I’m sure I can blame a good bit on public television, too, as Masterpiece Theater and British comedies and even Doctor Who introduced America to language and culture that was similar enough to seem familiar but different enough to be enchanting. When I visited England for the first time in my early twenties, the stage was already set. I’m still surprised, years later, by the sense of identification I felt. Homecoming. Weird and wonderful and scary all at once.
Living there a few years after that first visit, I found things often not nearly as cozy and romantic as the Britain of my imagination, but somehow that didn’t change my attachment. If anything, living with Britain-unvarnished made the feeling stronger. When I came back to live in the US I longed for Britain with a physical ache, a sort of psyhic missing limb syndrome. So I wrote the first Duncan Kincaid/Gemma James novel out of homesickness, and out of a desire to use the patterns of language I heard in my head. (Writers have an excuse for hearing voices…)

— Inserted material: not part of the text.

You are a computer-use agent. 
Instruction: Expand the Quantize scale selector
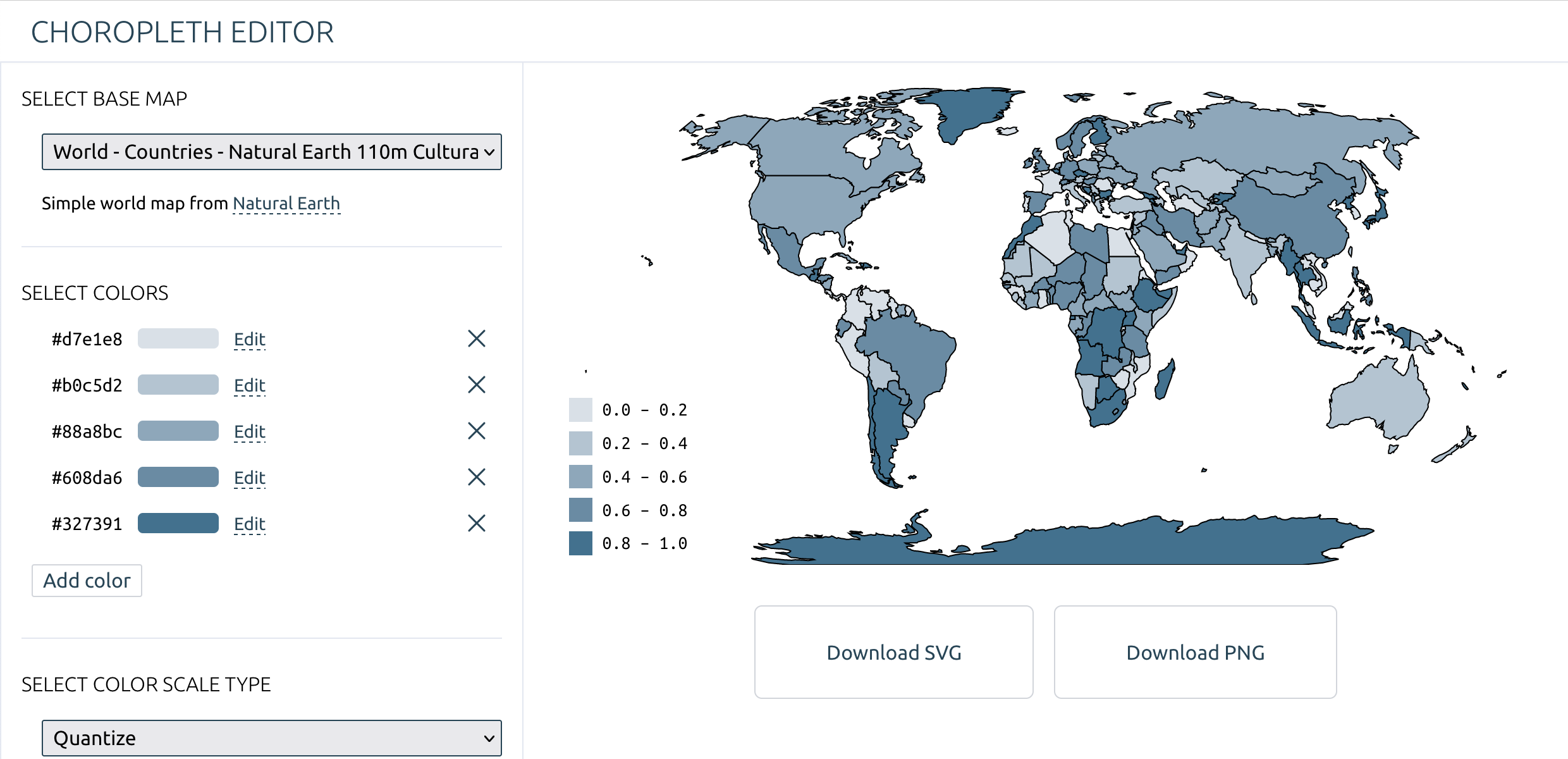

I placed my detectives in London, with jobs at Scotland Yard, so that I could send them to the settings in more rural Britain that so fascinated me. But a funny thing happened. I fell in love with London just as passionately, maybe even more so, than with that other England. London is a country in itself–there is always something new to learn, to do, to see.
So that’s the history of how an American came to write British. How does it work now, this writing from a distance thing? I go to England a couple of times a year. I almost always spend time in London, and if a story takes me (and my characters) out of London, I go there, too. When I stay in London I let (Brit speak) a flat, so that I can walk the neighborhood and go to the shops and pubs and supermarkets, and do all the everyday things that my characters do. I watch a lot of British television, because you see (and learn) things there that you never see in the US. I go out with English friends and do all the ordinary things that people do–it is in an odd way a separate life.
When I’m not in the UK, I keep up with British newspapers and telly and films and, of course, books. The Internet has been a huge research blessing (can I say how much I love Google Maps?) It has made it so much easier to be virtually if not physically there.
And I am still, always, when I am not in Britain, a little homesick, and that keeps the stories going in my head.